A hysteroscopy is a procedure that uses a small camera to look inside the uterus, or womb. It is used to diagnose or treat problems with the uterus. Knowing more about what happens during a hysteroscopy means that you can be better prepared.
Why is a hysteroscopy performed?
How to prepare for hysteroscopy
You should fast (not have anything to eat or drink) for at least 6 hours before your procedure. Your doctor will be able to advise you if you should have your regular medicines or not on the day of your procedure. You may be asked to take painkillers an hour before the procedure.
And you should ask questions, both before agreeing to have the surgery and before the surgery itself.
What happens during hysteroscopy?
You will be given a local anaesthetic, or in some cases a general anaesthetic. You will usually be asked to lie down and put your legs into stirrups. A thin tube with a camera on the end is put into your vagina and passed through the cervix into the uterus. A small tissue sample from the uterus may be taken for testing. Some conditions can be treated during the hysteroscopy procedure.

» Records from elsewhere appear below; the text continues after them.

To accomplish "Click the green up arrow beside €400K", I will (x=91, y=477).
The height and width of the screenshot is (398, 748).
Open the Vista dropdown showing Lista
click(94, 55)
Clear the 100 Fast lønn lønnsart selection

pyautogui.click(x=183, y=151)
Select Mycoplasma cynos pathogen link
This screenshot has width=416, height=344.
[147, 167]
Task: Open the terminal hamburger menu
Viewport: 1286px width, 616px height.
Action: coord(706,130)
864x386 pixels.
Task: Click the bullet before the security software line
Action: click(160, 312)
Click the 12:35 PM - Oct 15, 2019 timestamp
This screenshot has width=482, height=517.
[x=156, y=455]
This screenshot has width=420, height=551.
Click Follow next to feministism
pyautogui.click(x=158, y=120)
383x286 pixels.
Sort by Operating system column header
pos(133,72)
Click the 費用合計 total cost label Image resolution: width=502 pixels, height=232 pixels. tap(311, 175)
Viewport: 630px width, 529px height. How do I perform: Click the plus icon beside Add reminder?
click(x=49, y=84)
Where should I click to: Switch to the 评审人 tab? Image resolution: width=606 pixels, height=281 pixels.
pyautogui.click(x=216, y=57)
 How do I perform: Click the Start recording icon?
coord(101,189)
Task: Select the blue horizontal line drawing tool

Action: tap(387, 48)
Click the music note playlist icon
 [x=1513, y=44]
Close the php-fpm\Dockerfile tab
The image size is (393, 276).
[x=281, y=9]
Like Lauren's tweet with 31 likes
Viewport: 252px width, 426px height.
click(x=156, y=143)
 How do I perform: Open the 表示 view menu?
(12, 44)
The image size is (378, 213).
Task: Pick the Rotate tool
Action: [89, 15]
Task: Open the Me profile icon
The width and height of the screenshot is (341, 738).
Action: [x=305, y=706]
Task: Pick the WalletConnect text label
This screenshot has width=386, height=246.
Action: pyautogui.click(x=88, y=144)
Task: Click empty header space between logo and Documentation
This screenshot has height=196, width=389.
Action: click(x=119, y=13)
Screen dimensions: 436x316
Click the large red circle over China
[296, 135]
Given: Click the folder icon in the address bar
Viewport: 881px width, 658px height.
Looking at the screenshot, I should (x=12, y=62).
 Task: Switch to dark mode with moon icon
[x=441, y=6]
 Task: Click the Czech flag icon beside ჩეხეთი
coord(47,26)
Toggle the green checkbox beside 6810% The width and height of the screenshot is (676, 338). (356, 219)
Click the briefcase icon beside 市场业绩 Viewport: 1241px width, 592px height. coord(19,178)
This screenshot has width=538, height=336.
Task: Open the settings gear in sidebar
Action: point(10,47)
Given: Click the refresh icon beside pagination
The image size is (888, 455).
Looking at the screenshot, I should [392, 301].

What to expect after a hysteroscopy
After a hysteroscopy, you will be monitored while any anaesthetic wears off. You might need some pain relief. You can usually go home the same day, although someone should drive you home.
For 24 hours after hysteroscopy, you should not:
- drive or operate heavy machinery
- do any heavy work or exercise
You should use sanitary pads rather than tampons for any bleeding after the procedure. Avoid sexual intercourse until 48 hours after any bleeding has stopped.
What can go wrong?
This is usually a very safe procedure. Most women have bleeding afterwards, similar to a period, for 2 to 7 days. There might be some discomfort, similar to period pain or cramps. If you have fever, severe pain, unusual vaginal discharge or heavy bleeding, you should see a doctor.
Visit The Royal Australian and New Zealand College of Obstetricians and Gynaecologists website for more information about hysteroscopy.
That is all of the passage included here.